Zastosowanie wyżej wymienionej pary starterów do przeprowadzenia reakcji łańcuchowej polimerazy przebiegającej w ściśle określonych warunkach według wynalazku umożliwia amplifikację fragmentu DNA o długości 220-260 par zasad. Podstawową zaletą opracowanego systemu identyfikacji jest fakt, że został on zwalidowany na wielokrotnie większej liczbie próbek niż metody wyżej opisane. W szczególności na korzyść niniejszej metody przemawia jej walidacja na próbach środowiskowych o stwierdzonej obecności patogena Blumeria graminis.
Wynalazek jest bliżej pokazany w przykładzie wykonania i na rysunku, na którym:
- Fig. 1 przedstawia sekwencję nukleotydową fragmentu DNA amplifikowanego w reakcji PCR przeprowadzonej z zastosowaniem oligonukleotydów LidBg21 i LidBg22;
- Fig. 2 przedstawia rozdział elektroforetyczny produktów amplifikacji przeprowadzonej w obecności starterów LidBg21 i LidBg22 dla pojedynczych prób izolowanych z liści porażonych patogenem Blumeria graminis (1-13); M - marker wielkości GeneRulerTM 100 bp Plus DNA Ladder.
Materiał biologiczny wykorzystywany w procesie identyfikacji stanowią fragmenty liści pszenicy zwyczajnej lub fragmenty grzybni/zarodniki mikroorganizmu. DNA uzyskane w wyniku przeprowadzenia procedury izolacji stosowane jest jako matryca do amplifikacji. PCR przeprowadza się w mieszaninie
PL 230 742 Β1 reakcyjnej o następującym składzie: woda dejonizowana, standardowy master mix do reakcji PCR zawierający w składzie polimerazę Taq DNA, kofaktor enzymu - jony Mg2+, dNTP oraz bufor, matrycowe DNA oraz parę specyficznych starterów oligonukleotydowych (0,5-0,8 μΜ): LidBg21 i LidBg22. Amplifikację przeprowadza się z zastosowaniem następującego profilu termicznego: wstępna denaturacja 95°C przez 5 minut, następnie 45 cykli: denaturacja - 95°C przez 30 sekund, annealing - 55°C przez 30 sekund, elongacja - 72°C przez 1 minutę, ostatni etap reakcji stanowi końcowa elongacja w 72°C przez 8 minut lub innego profilu termicznego umożliwiającego uzyskanie powielania DNA z oligonukleotydami stanowiącymi przedmiot tego wynalazku. Sekwencja zamplifikowanego fragmentu DNA przedstawiona jest na Fig. 1.
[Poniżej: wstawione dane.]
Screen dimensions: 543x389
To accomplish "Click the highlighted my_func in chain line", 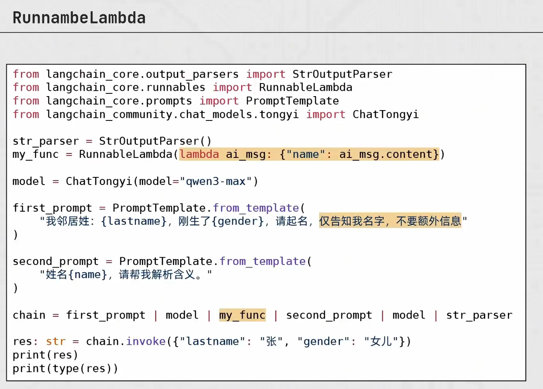I will coord(242,315).
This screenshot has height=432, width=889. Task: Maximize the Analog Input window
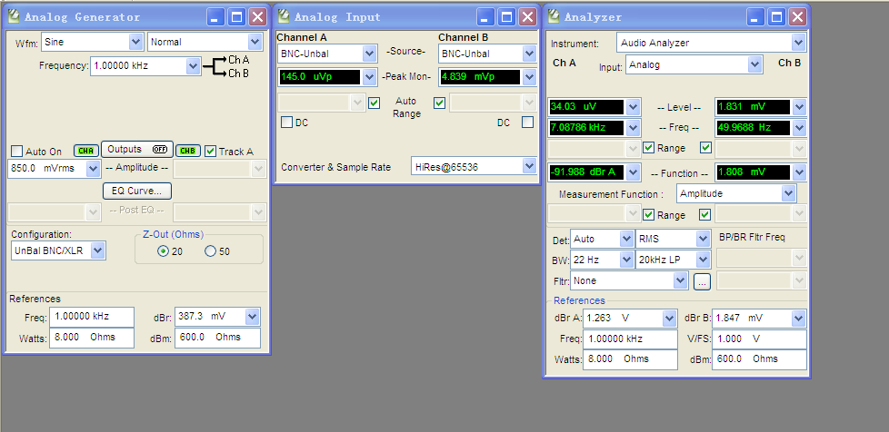pyautogui.click(x=504, y=17)
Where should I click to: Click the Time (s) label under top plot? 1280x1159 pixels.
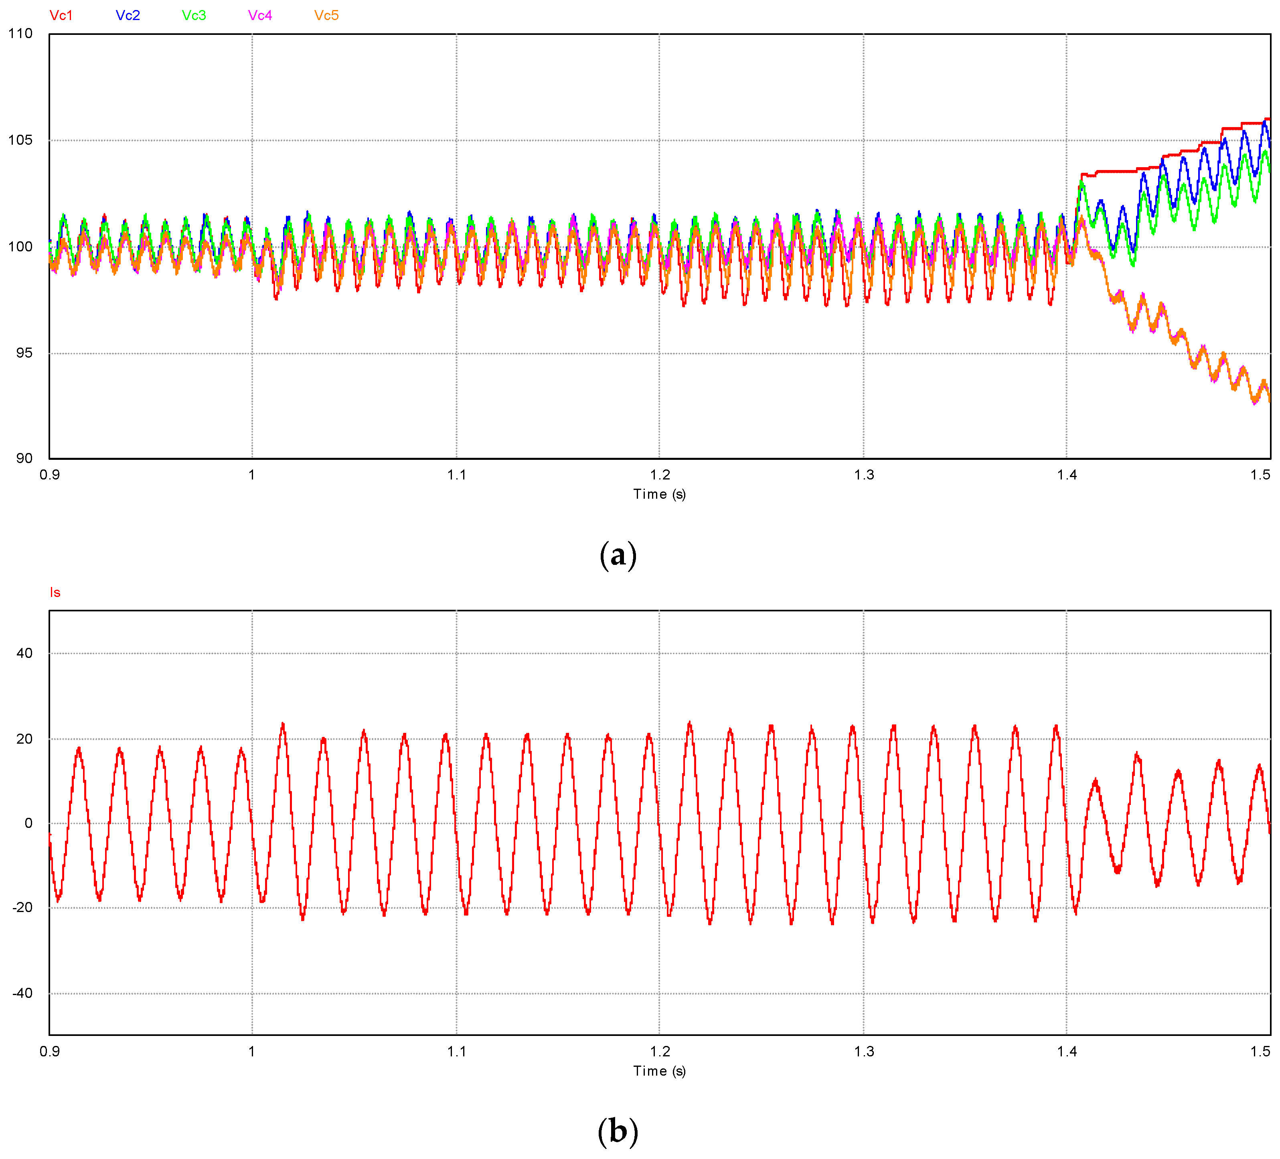[x=659, y=494]
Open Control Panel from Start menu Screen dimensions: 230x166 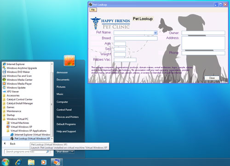(x=64, y=110)
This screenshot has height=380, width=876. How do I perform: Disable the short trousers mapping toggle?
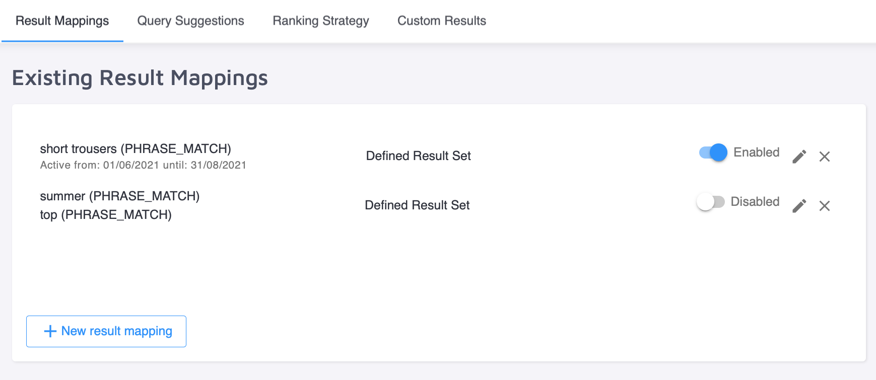pyautogui.click(x=712, y=153)
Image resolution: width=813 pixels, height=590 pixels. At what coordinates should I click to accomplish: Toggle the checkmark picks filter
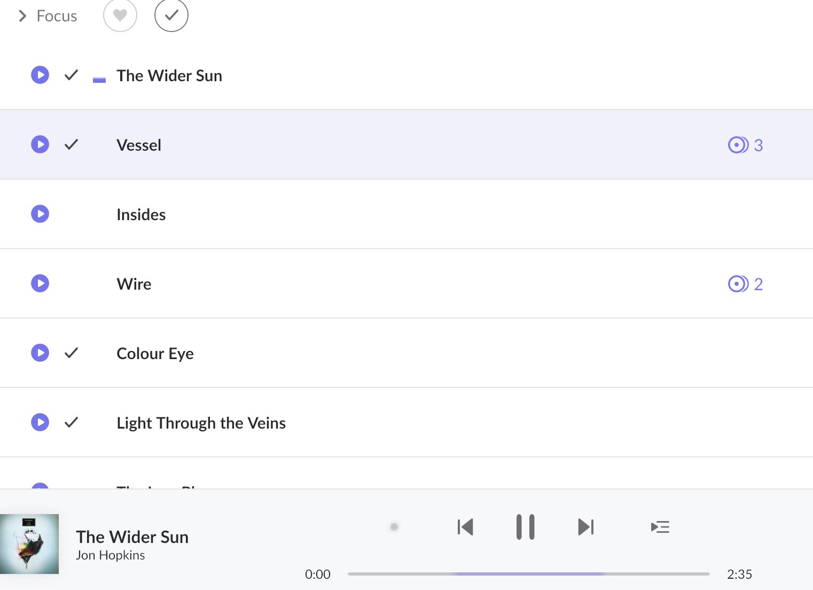(x=171, y=15)
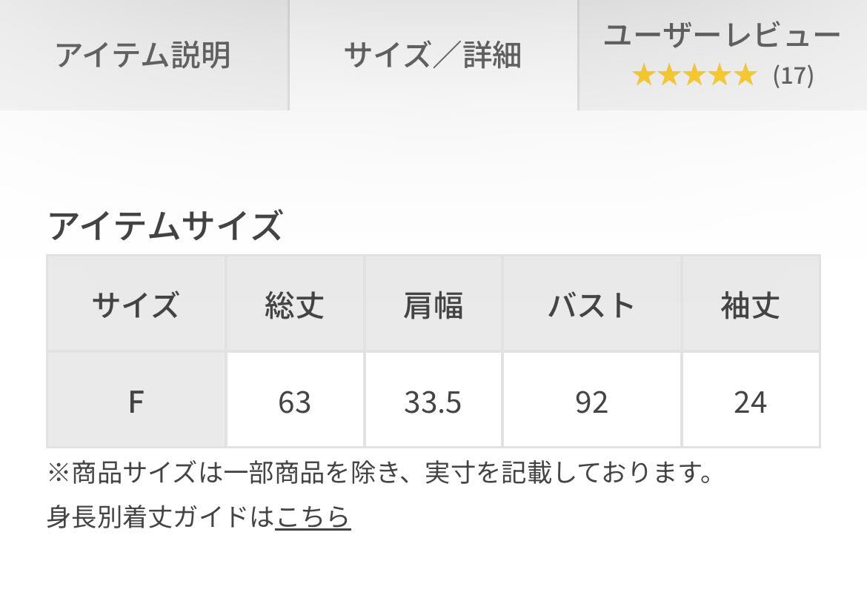Click the 身長別着丈ガイドは label text
867x601 pixels.
click(160, 517)
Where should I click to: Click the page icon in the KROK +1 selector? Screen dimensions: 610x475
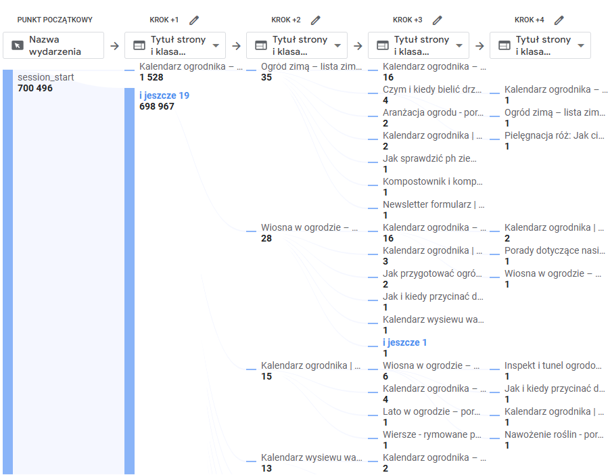pos(139,45)
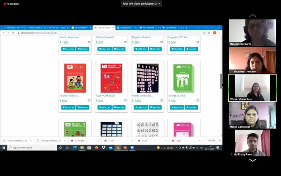Add RED WORKBOOK to cart
Viewport: 281px width, 176px height.
[105, 107]
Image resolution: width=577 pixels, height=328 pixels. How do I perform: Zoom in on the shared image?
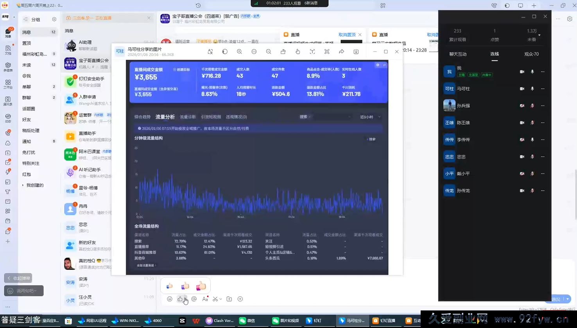click(x=239, y=52)
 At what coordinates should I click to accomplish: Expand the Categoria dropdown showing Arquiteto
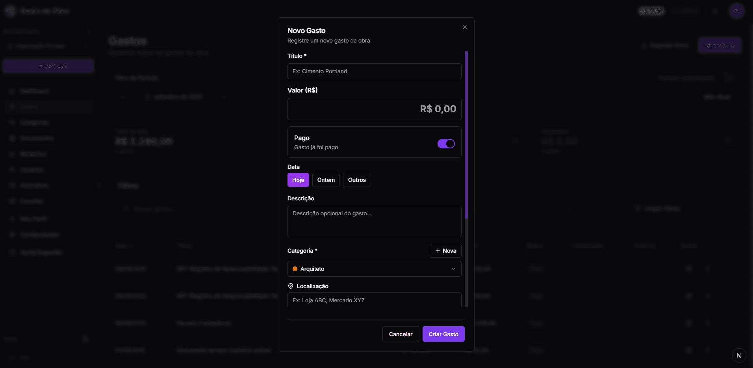[374, 269]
Obecność oczekiwanego produktu o długości około 220-260 par zasad potwierdza się poprzez zastosowanie dowolnej metody rozdziału i identyfikacji fragmentów kwasów nukleinowych.
Sposób stwierdzania obecności materiału genetycznego grzyba Blumeria graminis w badanej próbie według wynalazku ilustruje zamieszczony poniżej przykład.
A. Izolacja DNA z fragmentów liści pszenicy zwyczajnej.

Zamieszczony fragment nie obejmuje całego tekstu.